* [Input for this task]:
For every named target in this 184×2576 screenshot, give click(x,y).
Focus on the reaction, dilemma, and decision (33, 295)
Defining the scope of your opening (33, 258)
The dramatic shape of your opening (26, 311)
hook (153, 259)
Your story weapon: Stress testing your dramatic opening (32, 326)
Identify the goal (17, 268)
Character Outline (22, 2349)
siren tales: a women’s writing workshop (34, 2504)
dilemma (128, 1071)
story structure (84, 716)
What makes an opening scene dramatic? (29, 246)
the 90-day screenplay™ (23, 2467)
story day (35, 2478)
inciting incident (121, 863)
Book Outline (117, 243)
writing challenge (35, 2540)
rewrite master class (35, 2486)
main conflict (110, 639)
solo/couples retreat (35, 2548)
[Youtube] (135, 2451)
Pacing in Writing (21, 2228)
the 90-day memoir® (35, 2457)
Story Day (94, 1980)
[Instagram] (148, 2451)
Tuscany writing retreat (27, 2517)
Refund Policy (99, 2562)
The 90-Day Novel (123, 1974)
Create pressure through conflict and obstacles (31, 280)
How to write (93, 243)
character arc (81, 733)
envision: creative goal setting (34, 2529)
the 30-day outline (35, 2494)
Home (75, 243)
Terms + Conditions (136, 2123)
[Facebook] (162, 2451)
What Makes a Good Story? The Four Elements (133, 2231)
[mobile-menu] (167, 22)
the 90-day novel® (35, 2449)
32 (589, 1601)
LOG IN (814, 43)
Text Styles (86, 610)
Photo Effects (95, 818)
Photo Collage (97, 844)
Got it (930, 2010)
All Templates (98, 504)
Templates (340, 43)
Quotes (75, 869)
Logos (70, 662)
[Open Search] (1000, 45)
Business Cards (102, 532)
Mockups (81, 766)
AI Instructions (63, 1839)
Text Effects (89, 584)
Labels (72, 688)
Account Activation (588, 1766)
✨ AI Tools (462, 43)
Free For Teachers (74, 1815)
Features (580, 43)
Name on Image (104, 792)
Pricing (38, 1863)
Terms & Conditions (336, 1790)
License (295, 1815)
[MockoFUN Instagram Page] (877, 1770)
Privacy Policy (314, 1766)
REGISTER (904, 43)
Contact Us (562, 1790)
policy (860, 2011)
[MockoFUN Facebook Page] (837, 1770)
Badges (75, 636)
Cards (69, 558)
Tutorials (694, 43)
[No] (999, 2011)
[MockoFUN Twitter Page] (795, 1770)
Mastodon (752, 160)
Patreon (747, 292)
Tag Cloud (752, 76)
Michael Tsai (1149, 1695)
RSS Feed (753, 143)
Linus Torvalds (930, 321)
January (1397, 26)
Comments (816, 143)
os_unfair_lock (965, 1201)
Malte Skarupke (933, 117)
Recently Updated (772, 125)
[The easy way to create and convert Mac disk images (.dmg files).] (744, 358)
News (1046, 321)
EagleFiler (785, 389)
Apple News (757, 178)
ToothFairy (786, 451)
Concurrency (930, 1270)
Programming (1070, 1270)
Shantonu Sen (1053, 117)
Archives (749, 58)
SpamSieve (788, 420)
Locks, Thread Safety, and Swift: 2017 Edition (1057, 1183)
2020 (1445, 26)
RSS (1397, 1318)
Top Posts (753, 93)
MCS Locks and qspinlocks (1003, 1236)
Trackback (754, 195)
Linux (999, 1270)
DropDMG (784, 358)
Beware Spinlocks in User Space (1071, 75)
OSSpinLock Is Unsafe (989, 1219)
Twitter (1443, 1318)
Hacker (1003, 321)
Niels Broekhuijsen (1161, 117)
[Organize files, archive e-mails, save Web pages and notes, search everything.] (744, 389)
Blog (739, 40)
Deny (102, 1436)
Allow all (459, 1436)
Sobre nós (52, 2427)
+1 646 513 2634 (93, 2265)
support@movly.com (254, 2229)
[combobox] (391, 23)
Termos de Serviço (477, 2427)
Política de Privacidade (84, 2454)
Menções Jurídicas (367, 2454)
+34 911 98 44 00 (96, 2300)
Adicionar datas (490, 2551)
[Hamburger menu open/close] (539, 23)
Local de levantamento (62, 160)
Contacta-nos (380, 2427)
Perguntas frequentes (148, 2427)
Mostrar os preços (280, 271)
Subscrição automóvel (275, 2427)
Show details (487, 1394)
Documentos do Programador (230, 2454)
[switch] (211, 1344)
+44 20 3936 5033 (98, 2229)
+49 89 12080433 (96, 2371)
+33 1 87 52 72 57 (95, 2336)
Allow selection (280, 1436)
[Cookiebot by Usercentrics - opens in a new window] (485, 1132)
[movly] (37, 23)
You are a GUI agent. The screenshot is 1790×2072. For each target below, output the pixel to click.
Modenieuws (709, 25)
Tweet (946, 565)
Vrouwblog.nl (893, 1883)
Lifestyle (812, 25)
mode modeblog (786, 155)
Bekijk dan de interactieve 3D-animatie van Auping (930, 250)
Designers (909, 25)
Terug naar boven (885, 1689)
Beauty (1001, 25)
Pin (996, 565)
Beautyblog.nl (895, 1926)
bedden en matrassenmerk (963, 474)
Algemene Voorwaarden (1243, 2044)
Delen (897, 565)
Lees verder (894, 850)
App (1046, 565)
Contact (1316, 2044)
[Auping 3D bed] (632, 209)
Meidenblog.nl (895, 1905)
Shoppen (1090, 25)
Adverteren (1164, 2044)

* [Task to carry out]: Send back exactly the lines of the listing above starting at the one with "Vrouwblog.nl (893, 1883)" and ending at the one with "bedden en matrassenmerk (963, 474)", inclusive, and no others.

* [Reply to the task]:
Vrouwblog.nl (893, 1883)
Lifestyle (812, 25)
mode modeblog (786, 155)
Bekijk dan de interactieve 3D-animatie van Auping (930, 250)
Designers (909, 25)
Terug naar boven (885, 1689)
Beauty (1001, 25)
Pin (996, 565)
Beautyblog.nl (895, 1926)
bedden en matrassenmerk (963, 474)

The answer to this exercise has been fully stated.